Mit dem letzten, dem neunten Kapitel beginnt die segensreiche Zeit des Königs Gustav Wasa, dessen historische Durchsetzungsschwierigkeiten hier keinen Raum haben. Karin entweicht oft ans Meer, auf den Hügel, wo Gustav Wasa sie schmerzvoll verlassen hatte. Dort findet der todtraurige Gustav Rosen sie, von dem sich Karin endgültig verabschiedet. Auf Rosens Frage, ob sie Wasa liebe, sagt sie schließlich unbeirrt; „Ja“ (S. 237). Wie irr umklammert er sie daraufhin. „Doch sie löste sich kraftvoll aus seinen Banden“ (S. 237). Mit dieser symbolisch-pathetischen Geste findet sie in ihre neue Rolle, ohne freilich Rosen jemals vergessen zu können. Die Wasser des Mälarsees umströmen dies Ende, leiten zurück zum Trollhättan des Beginns und mit ihnen rauschen Tage und Jahrhunderte heran, die die persönlichen Probleme vergessen lassen. 

1 Kommentar:

  1. Noch eine Anregung und eine Frage (habe leider keine Möglichkeit für direkte Kontaktaufnahme gefunden):
    Zu Jensens Werken lässt sich ergänzen: Seine erste publizierte Schrift ist "Gestrandet", 1863, Verlag August Zang, Wien.
    Die Novellensammlung "Iris und Genziane" (Schottländer, o.J., 1899, darin die zwei Novellen: Ein Ausnahmstag.
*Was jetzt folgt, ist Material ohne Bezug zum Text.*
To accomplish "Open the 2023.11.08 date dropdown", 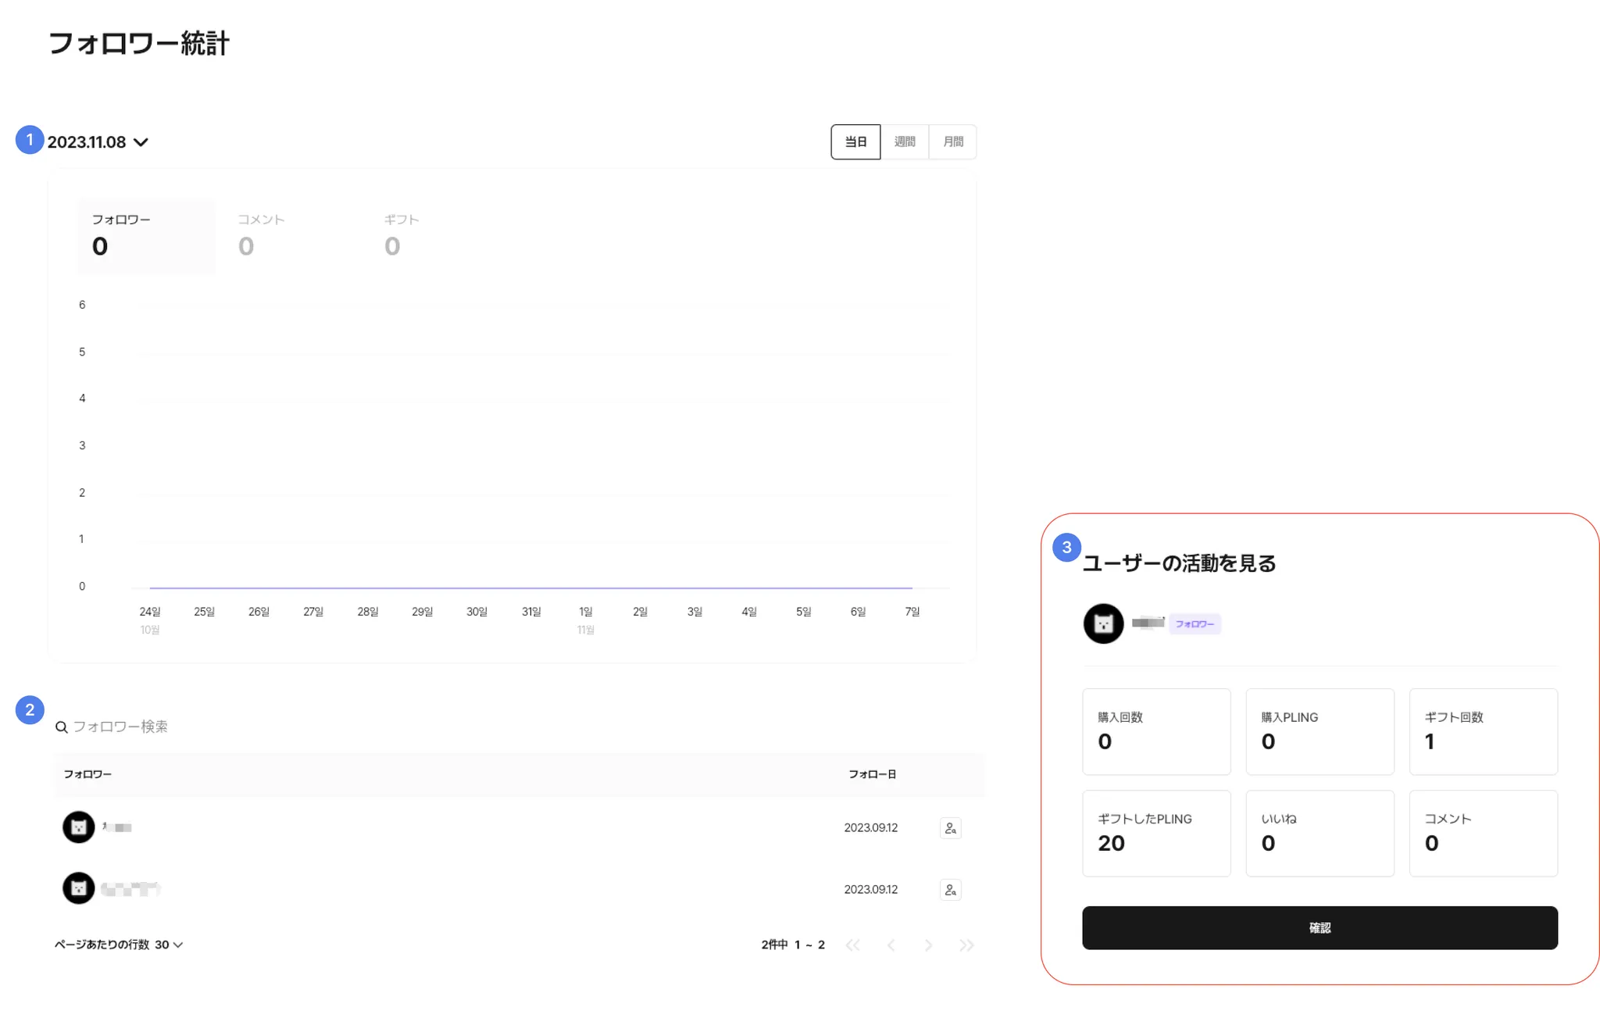I will [87, 142].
Genziane.) ist nicht identisch mit einer später herausgegebenen Novellen-Sammlung "Iris und Genziane" in "Deutsche Volkskultur in Wort, Bild und Klang", Berlin, o.J.: Dort sind die "Genziane" (quasi unter dem Titel "Iris und Genziane") abgedruckt, daneben "Die perisianischen Häuser". Der "Ausnahmstag", in dem die Iris eine Rolle spielt, ist dort nicht enthalten.
    "Flut und Ebbe" 1877, Behre's Verlag, hat mit der "Insel" (1874) nichts zu tun.
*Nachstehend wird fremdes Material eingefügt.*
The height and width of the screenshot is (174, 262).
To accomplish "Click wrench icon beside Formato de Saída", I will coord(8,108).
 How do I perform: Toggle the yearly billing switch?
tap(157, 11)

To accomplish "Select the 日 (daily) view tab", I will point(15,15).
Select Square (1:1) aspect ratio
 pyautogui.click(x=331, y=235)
    Eine Frage: Handelt es sich bei "Fürst und Pfarrherr: Erzählung aus dem XVI. Jahrhunder. Leipzig.", 1875, um eine eigenständige Erzählung, oder handelt es sich um einen Vorabdruck aus dem Werk: "Aus dem 16. Jahrhundert"?
    Wenn ich noch auf meinen Beitrag zu Jensen hinweisen darf: "Gradiva. Wahrhafte Dichtung und wahnhafte Deutung." (2012) - eine Auseinandersetzung mit der Deutung Freuds und der Versuch, eine sich wiederholende Thematik in Jensens Werk zu ergründen: der Tod einer Kindheitsfreundin im Alter von 18 Jahren (WJ war damals 20). Sie starb übrigens an einem 2. Mai - genau an dem Tag, an dem die Beziehung zwischen Karin Stenbock und Gustav Rosen endgültig auseinanderbricht, weil er sich ihr und ihren Plänen gegenüber als "Verräter" erweist.